PROBLEM STATEMENT: Recast the part of the material below that opens with the line containing "Where should I" and closes with the line containing "(x=533, y=9)", both included, as a Markdown table with the columns Row and Line. Number the rows, give each line of that part in the Line column, and skip blank lines.
————
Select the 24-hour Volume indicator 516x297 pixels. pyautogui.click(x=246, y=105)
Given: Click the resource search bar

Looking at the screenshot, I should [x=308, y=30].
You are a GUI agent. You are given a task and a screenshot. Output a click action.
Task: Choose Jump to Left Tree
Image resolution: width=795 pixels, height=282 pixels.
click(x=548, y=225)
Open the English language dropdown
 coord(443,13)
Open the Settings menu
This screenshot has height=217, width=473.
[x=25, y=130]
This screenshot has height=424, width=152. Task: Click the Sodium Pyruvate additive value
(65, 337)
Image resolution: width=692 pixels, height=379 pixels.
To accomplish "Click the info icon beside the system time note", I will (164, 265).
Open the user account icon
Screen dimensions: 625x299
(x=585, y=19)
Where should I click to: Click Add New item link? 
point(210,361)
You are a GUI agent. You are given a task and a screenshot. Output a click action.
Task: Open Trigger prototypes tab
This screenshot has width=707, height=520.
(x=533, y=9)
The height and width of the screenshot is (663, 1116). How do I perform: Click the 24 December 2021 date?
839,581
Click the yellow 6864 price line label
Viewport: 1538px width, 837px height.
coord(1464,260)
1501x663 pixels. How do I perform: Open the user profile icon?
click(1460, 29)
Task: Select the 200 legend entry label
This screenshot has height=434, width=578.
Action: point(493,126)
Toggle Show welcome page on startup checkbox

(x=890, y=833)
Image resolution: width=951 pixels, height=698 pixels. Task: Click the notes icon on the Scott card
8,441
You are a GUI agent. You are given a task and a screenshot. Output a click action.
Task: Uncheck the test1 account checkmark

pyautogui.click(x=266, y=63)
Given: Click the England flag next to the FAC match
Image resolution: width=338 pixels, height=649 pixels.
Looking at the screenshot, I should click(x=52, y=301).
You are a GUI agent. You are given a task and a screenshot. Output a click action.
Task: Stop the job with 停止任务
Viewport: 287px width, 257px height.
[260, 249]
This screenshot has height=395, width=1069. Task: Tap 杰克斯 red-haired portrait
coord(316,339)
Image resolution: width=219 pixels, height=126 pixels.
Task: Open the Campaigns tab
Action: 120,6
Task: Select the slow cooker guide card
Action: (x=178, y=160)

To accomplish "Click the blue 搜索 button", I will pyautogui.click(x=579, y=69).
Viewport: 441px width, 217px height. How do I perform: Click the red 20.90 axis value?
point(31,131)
————
COMPLETED TASK:
| Row | Line |
|---|---|
| 1 | Where should I click to: Click Add New item link?  |
| 2 | point(210,361) |
| 3 | You are a GUI agent. You are given a task and a screenshot. Output a click action. |
| 4 | Task: Open Trigger prototypes tab |
| 5 | This screenshot has width=707, height=520. |
| 6 | (x=533, y=9) |